Financial abuse is the exploitation of a person's possessions or funds. It includes

  • Swindling

  • Pressuring an older person to distribute assets

  • Managing an older person's money irresponsibly

Caregivers may spend most of an older person's income on themselves and provide only a minimum amount for the older person.

Restricting an older person’s freedom to make important life decisions, such as whom to socialize with and how to spend money, is sometimes considered another, more subtle form of abuse.


Neglect is the failure to provide food, drugs, personal hygiene, or other necessities. Some older people neglect themselves (called self-neglect—see Self-Neglect in Older People). Others are neglected by their caregivers. Necessities may be withheld intentionally or simply be forgotten or overlooked by irresponsible or inattentive caregivers. Some caregivers are unaware that their treatment of an older person has crossed the line from being less than ideal to being mistreatment. These caregivers may lack a sense of what constitutes adequate and appropriate care, or they may have very different notions of what conduct is and is not acceptable.
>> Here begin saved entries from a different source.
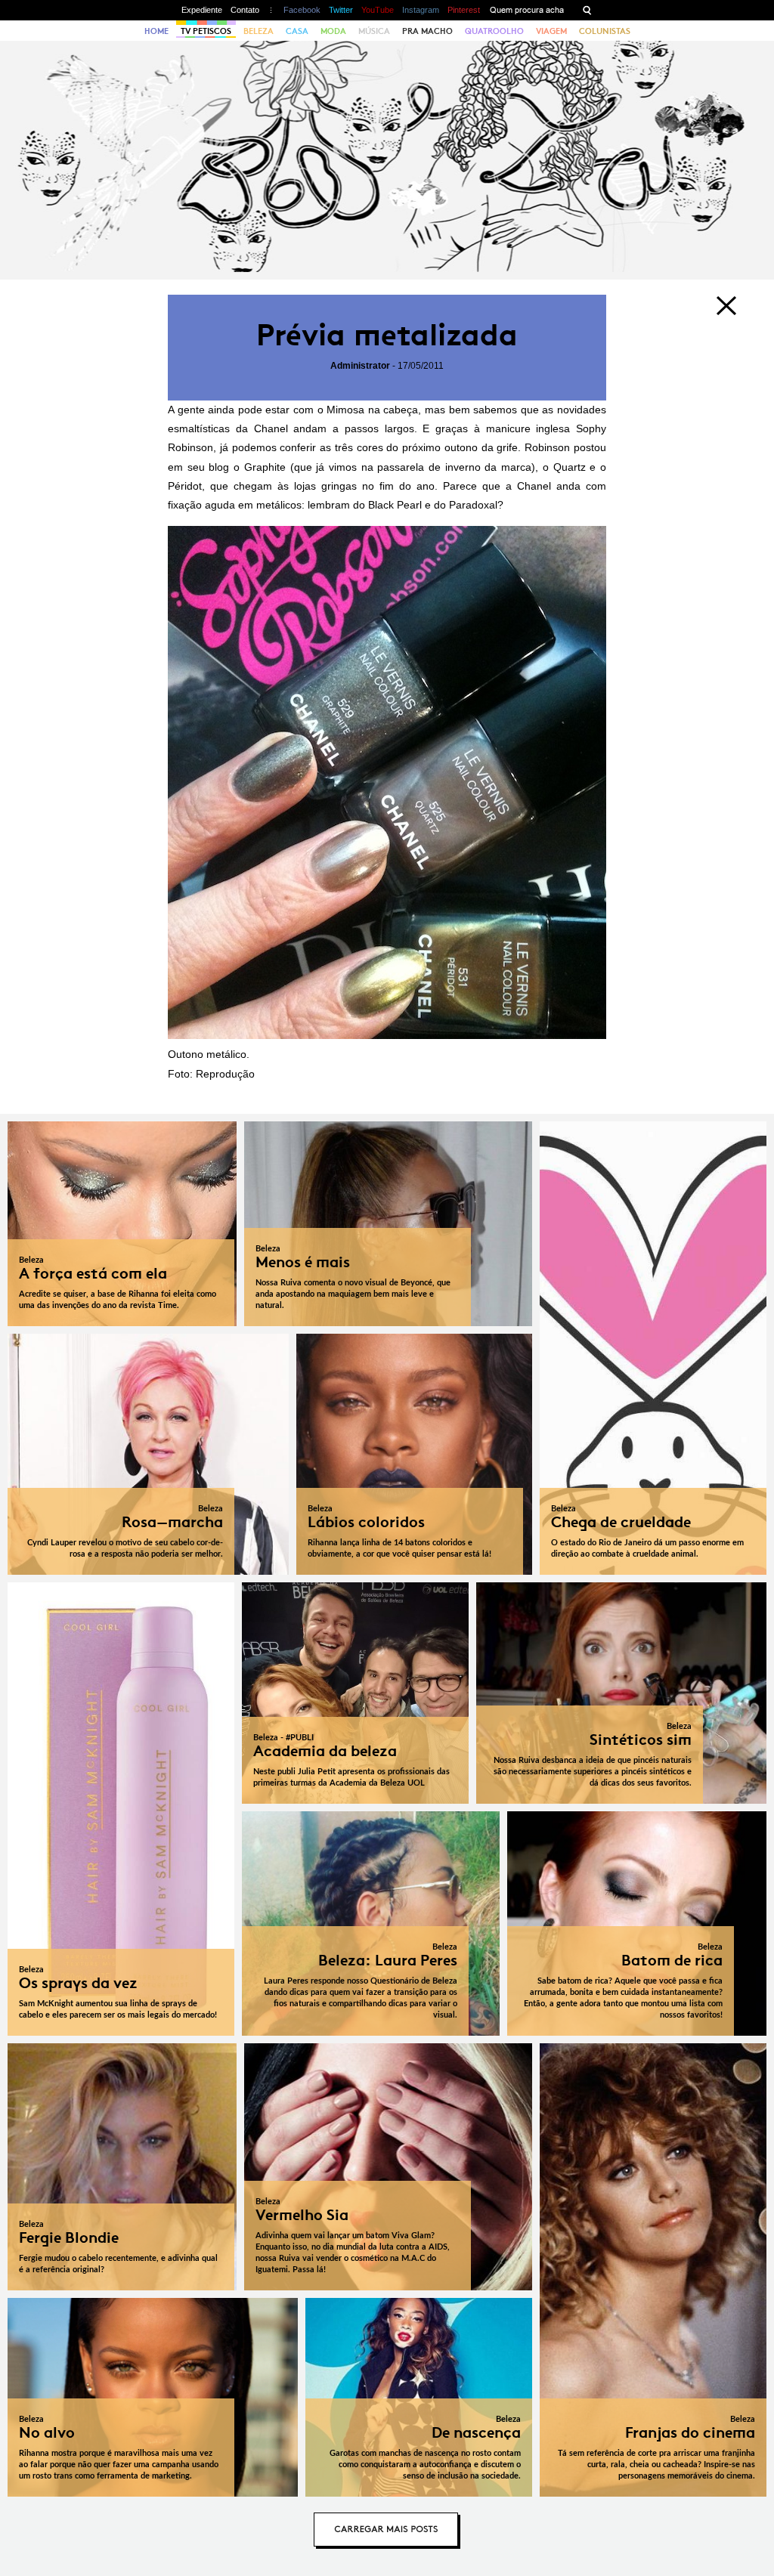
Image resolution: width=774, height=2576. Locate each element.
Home (156, 31)
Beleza (258, 31)
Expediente (201, 9)
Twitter (341, 9)
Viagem (551, 31)
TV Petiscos (206, 31)
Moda (333, 31)
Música (374, 31)
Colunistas (604, 31)
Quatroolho (494, 31)
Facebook (301, 9)
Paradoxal (473, 505)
Sometimes neglect results from desperate circumstances, such as financial difficulties, despite the caregiver’s best intentions. Sometimes willing caregivers are unable to provide adequate care because of their own physical limitations or mental impairment. For example, caregivers may be unable to bathe the older person or to remember to give the person a drug.

Older people who are neglected may lose weight because of undernutrition, and their skin and mouth may become dry because of dehydration. They may have an unpleasant odor if they are inadequately cleaned. Pressure sores may develop on the buttocks or heels if people with limited mobility are left to sit or lie in one position too long. Necessary aids, such as eyeglasses, hearing aids, or dentures, may be missing. People may miss scheduled doctors appointments or not be taken for care when disorders are obviously worsening.